=== DATA LISTING ===
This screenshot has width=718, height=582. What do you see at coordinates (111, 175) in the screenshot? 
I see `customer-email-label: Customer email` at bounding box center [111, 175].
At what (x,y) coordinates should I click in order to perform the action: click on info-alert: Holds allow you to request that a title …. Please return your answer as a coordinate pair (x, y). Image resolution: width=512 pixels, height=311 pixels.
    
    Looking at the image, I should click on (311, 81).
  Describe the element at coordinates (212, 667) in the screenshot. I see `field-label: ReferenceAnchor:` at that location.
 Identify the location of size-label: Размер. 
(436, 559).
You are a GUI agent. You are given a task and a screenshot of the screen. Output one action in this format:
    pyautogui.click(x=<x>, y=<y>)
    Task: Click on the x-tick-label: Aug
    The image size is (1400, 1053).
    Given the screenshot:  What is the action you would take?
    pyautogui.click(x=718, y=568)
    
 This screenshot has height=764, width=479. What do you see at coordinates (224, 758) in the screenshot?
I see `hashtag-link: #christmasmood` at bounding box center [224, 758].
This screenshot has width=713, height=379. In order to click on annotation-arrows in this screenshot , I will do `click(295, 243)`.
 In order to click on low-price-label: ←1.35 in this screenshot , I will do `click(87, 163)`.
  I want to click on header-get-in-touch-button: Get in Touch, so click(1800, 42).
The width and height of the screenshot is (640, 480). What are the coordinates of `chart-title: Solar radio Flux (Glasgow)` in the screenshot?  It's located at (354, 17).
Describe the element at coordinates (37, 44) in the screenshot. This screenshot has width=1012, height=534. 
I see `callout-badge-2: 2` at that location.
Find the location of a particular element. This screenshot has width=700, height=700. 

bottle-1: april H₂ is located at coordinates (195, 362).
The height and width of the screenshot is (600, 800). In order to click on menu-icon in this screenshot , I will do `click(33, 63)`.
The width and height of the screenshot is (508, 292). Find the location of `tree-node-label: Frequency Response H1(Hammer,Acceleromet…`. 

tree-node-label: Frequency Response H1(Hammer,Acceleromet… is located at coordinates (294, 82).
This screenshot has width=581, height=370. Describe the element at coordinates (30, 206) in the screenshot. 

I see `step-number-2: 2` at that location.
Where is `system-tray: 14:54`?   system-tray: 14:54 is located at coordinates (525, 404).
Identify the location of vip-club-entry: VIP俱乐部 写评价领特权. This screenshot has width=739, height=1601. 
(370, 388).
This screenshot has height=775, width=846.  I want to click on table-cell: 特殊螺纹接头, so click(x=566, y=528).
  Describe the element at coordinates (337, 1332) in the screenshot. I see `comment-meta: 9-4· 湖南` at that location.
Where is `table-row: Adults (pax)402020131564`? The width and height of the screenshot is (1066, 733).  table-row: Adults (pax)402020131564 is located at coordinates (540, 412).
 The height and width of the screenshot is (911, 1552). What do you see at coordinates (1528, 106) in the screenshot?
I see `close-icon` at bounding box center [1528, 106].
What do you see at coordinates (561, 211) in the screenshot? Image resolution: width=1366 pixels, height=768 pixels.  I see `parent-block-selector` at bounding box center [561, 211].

=== JOB ===
Convert every record above into a JSON list of strings, one string per line, leaving out blank lines.

=== OUTPUT OF THE EXERCISE ===
[
  "This screenshot has width=718, height=582. What do you see at coordinates (111, 175) in the screenshot? ",
  "I see `customer-email-label: Customer email` at bounding box center [111, 175].",
  "At what (x,y) coordinates should I click in order to perform the action: click on info-alert: Holds allow you to request that a title …. Please return your answer as a coordinate pair (x, y). Image resolution: width=512 pixels, height=311 pixels.",
  "    Looking at the image, I should click on (311, 81).",
  "  Describe the element at coordinates (212, 667) in the screenshot. I see `field-label: ReferenceAnchor:` at that location.",
  " Identify the location of size-label: Размер. ",
  "(436, 559).",
  "You are a GUI agent. You are given a task and a screenshot of the screen. Output one action in this format:",
  "    pyautogui.click(x=<x>, y=<y>)",
  "    Task: Click on the x-tick-label: Aug",
  "    The image size is (1400, 1053).",
  "    Given the screenshot:  What is the action you would take?",
  "    pyautogui.click(x=718, y=568)",
  " This screenshot has height=764, width=479. What do you see at coordinates (224, 758) in the screenshot?",
  "I see `hashtag-link: #christmasmood` at bounding box center [224, 758].",
  "This screenshot has width=713, height=379. In order to click on annotation-arrows in this screenshot , I will do `click(295, 243)`.",
  " In order to click on low-price-label: ←1.35 in this screenshot , I will do `click(87, 163)`.",
  "  I want to click on header-get-in-touch-button: Get in Touch, so click(1800, 42).",
  "The width and height of the screenshot is (640, 480). What are the coordinates of `chart-title: Solar radio Flux (Glasgow)` in the screenshot?  It's located at (354, 17).",
  "Describe the element at coordinates (37, 44) in the screenshot. This screenshot has width=1012, height=534. ",
  "I see `callout-badge-2: 2` at that location.",
  "Find the location of a particular element. This screenshot has width=700, height=700. ",
  "bottle-1: april H₂ is located at coordinates (195, 362).",
  "The height and width of the screenshot is (600, 800). In order to click on menu-icon in this screenshot , I will do `click(33, 63)`.",
  "The width and height of the screenshot is (508, 292). Find the location of `tree-node-label: Frequency Response H1(Hammer,Acceleromet…`. ",
  "tree-node-label: Frequency Response H1(Hammer,Acceleromet… is located at coordinates (294, 82).",
  "This screenshot has width=581, height=370. Describe the element at coordinates (30, 206) in the screenshot. ",
  "I see `step-number-2: 2` at that location.",
  "Where is `system-tray: 14:54`?   system-tray: 14:54 is located at coordinates (525, 404).",
  "Identify the location of vip-club-entry: VIP俱乐部 写评价领特权. This screenshot has width=739, height=1601. ",
  "(370, 388).",
  "This screenshot has height=775, width=846.  I want to click on table-cell: 特殊螺纹接头, so click(x=566, y=528).",
  "  Describe the element at coordinates (337, 1332) in the screenshot. I see `comment-meta: 9-4· 湖南` at that location.",
  "Where is `table-row: Adults (pax)402020131564`? The width and height of the screenshot is (1066, 733).  table-row: Adults (pax)402020131564 is located at coordinates (540, 412).",
  " The height and width of the screenshot is (911, 1552). What do you see at coordinates (1528, 106) in the screenshot?",
  "I see `close-icon` at bounding box center [1528, 106].",
  "What do you see at coordinates (561, 211) in the screenshot? Image resolution: width=1366 pixels, height=768 pixels.  I see `parent-block-selector` at bounding box center [561, 211]."
]